Project DescriptionIn the SoHo Cast Iron District, an existing five story loft building designed by Griffith Thomas built in 1860 has been converted into a mixed use building with sixteen apartments and two additional levels of penthouse structures. The renovation included the complete restoration of the building facades and the design of new storefronts on Broadway and Mercer Street.
The Landmarks Preservation Commission mandated the exact reconstruction of the historic Broadway storefront, allowing for a modern storefront infill on Mercer Street, whose design is at once independent and contextual, and the transformation of the roof into a contemporary new fabricated “‘roofscape”.
The restoration project is part of the “preservation project cases” used at the Planning and Preservation School at Columbia University and at the Technische Universitat Dortmund Lehrstuhl Baukonstruktion.
The apartment layout for the massive block-through building, which was to be served by a single core, challenged our ability to create a horizontal circulation path, both in the public spaces and in the apartments, that was both functional and aesthetic . The other issue that was critical was the need to inject light and air into each unit.
On each floor there are four apartments and each has its own private, dramatic interior atrium, which gently taper outward as the modern curtain-wall lining rises to fold into the penthouses. The atriums, are lined with a sloped curtain wall glazing system, with custom fritted glass and semi-reflective Trespa panels.
Similarly to a courtyard house, across the atrium, you can only see the other wing of your own unit; also, as in the light-wells in Barcelona, the atriums are the center of the apartment , one of the most desirable features providing unexpected views. The structures, which penetrate the roof four times t, together with the penthouse structures transform the recreation space into a contemporary fabricated urban landscape. The carefully planned mechanical elements are wrapped in a reflective metal screen, whose volume phase becomes the backdrop for the entertainment deck space.

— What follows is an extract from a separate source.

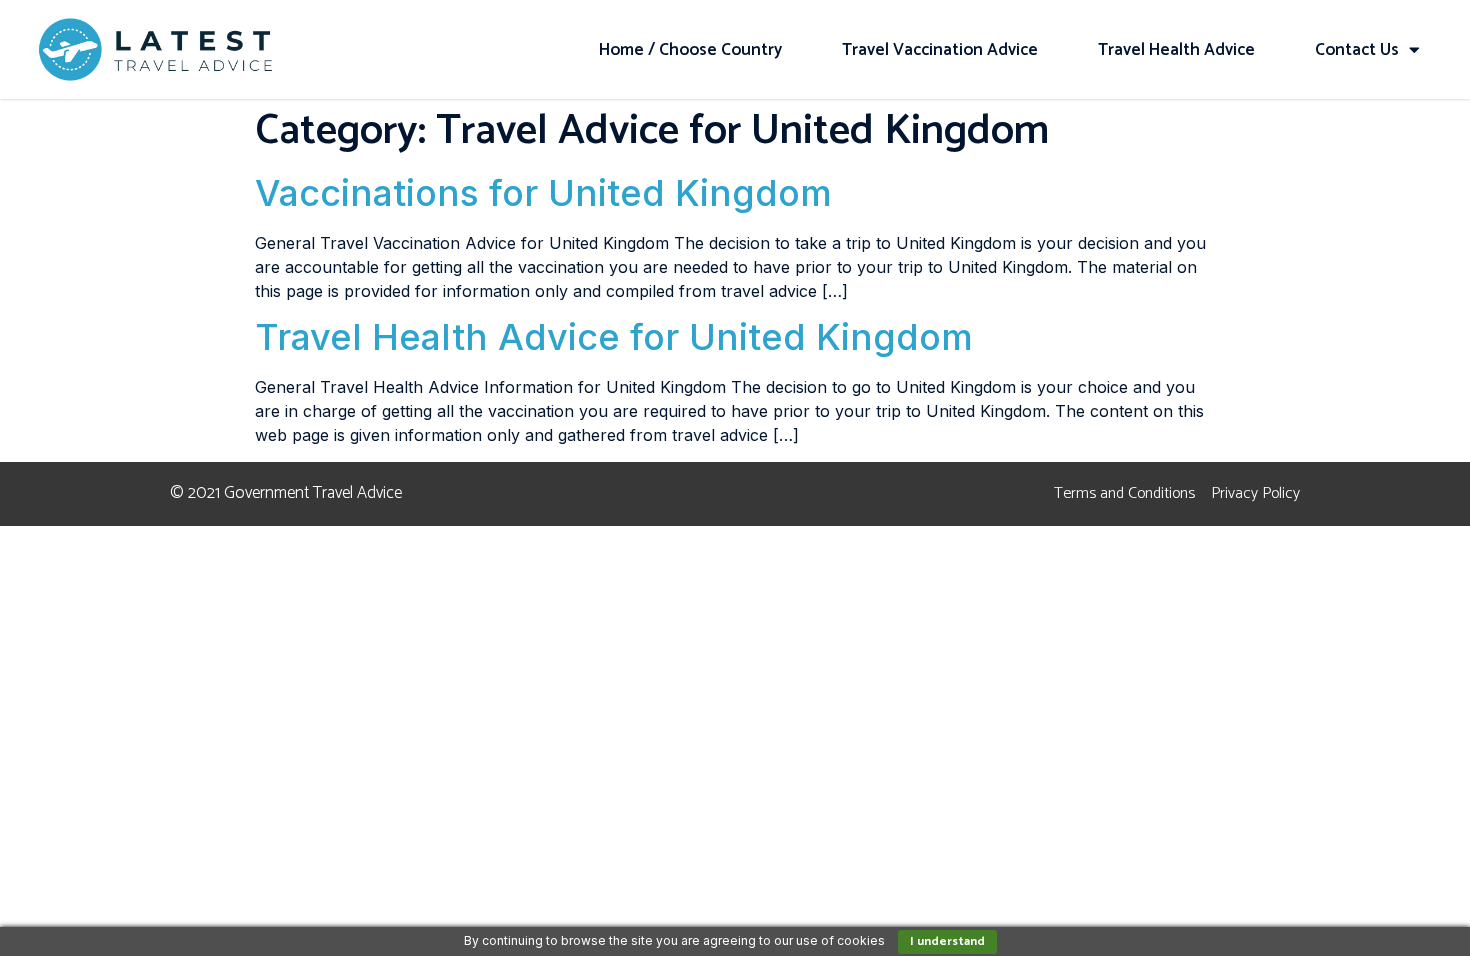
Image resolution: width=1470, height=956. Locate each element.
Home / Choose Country (690, 50)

The design of the 100’ long lobby, as to prepare the visitor, echoes the atriums, both in the ceiling design and the materials used.

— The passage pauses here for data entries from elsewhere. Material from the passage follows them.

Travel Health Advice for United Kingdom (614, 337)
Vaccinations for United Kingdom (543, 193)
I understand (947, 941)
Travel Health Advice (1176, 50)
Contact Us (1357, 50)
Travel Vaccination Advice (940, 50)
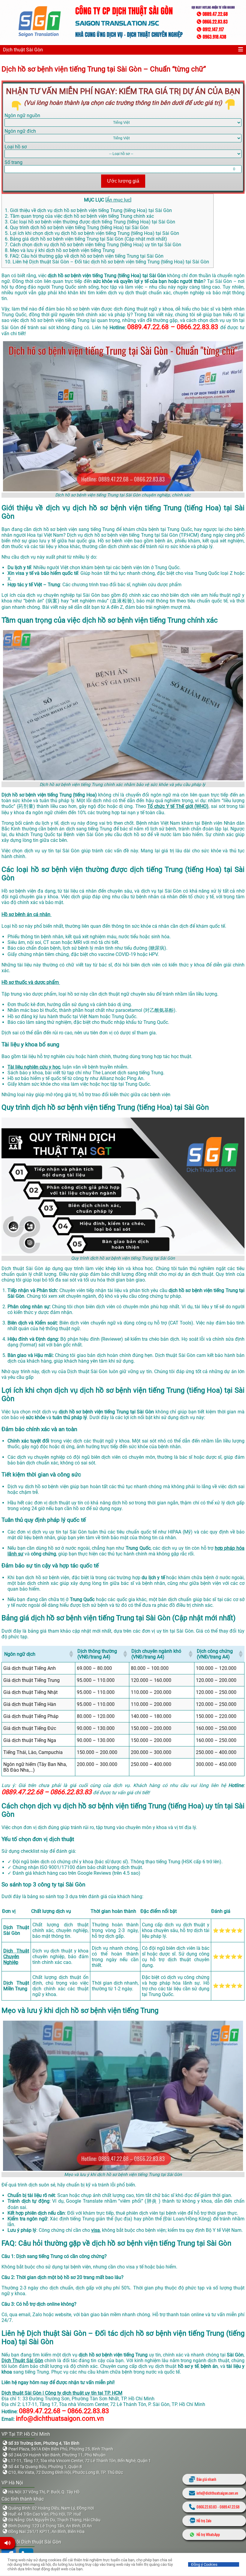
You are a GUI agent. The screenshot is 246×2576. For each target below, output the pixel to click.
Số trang (13, 162)
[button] (71, 1654)
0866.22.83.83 (206, 2507)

The design draws from the contradictions between the elements, allowing the old to be known, the instruments being deduction as well as addition. The renovation of this building completes “ the making of the street”, from an utilitarian and gritty Mercer Street to one of the most recognizable streets in SoHo; TRA contributed to the streetscape transformation with 72 Mercer, 52 Mercer, 22 Mercer, 44 Mercer and 50 Howard Street; our “small interventions” selectively begin to create an intertwined network. TRA was instrumental in the negotiations between the joint venture partners, obtained reconsiderations at DOB to make the project possible, provided full architectural services, including the lobby , residential units interior design, lighting design and marketing website.